「夏乃?」
「え?あぁ、ごめんね。なんだかボーっとしてたみたい」
あれから、あたしたちは無事に文化祭当日を迎えた。
拓巳とは変わらず気まずいままだけど、表面上普通に振舞うくらいは出来るようになった。
海斗君と夏乃は何かとあたしを気遣う素振りを見せてくれていたし、
何か察したのか和也君や萩君が「大丈夫?」とあたしのところに顔を覗かせてくれた。
だから、元気にならなきゃって思ったし、事実ここまでエネルギーが回復したのもみんなのおかげだと思ってる。

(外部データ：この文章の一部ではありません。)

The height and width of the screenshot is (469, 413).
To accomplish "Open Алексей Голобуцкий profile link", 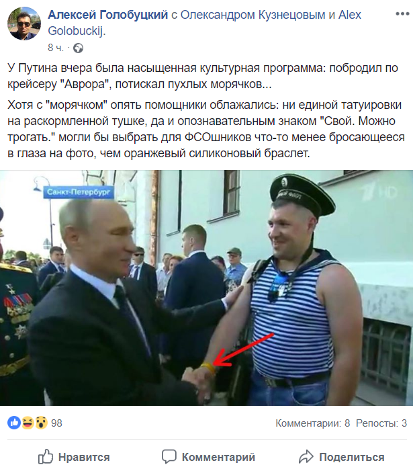I will tap(108, 15).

そんな中、あたしは夏乃と一緒に文化祭を満喫していた。
というのに夏乃はどこか上の空で、今もたこ焼きをぼんやり見つめたまま固まっていて。
あたしの言葉にハッと我に返ると、取り繕うように笑顔を浮かべてみせた。
「夏乃、何か隠し事してる?」
「してないわよ?する仲でもないでしょ?」
それはそうなんだけど、と言葉を渋る。
それでも違和感を感じてしまって、納得できないのだ。
夏乃だけじゃない。最近、海斗君もどこか考え込むような素振りを見せるときがある。
そんな風になったのは───いつからだった?
拓巳でいっぱいいっぱいだったあたしが気付いたのはつい最近、あまり記憶もきちんとしてないのが本当のところだ。
「・・・うん、そうだよね」
あたしはなんとか笑って見せた。
本当は、夏乃が隠し事をしてるのは疑いじゃなくて肯定。
だって、伊達に一緒にいないもの。
でもあたしは夏乃を信じているし、夏乃はこうしてあたしと一緒にいてくれる。
だから夏乃の言葉を否定する要素なんて・・・ないんだ。
あたしはたこ焼きを1つ摘んで口に運ぶ。
「ねぇ、妃那?」
「ん?」
「その・・・最近、瑞樹先輩とはどうなの?」
口の中のタコを噛むのを、思わず止めてしまった。
夏乃から瑞樹先輩の話を振られるなんて珍しい。もしかしたら初めてかもしれない。
もちろんあたしが毎日「瑞樹先輩がね!」とはしゃいでいたからなのもあるけれど。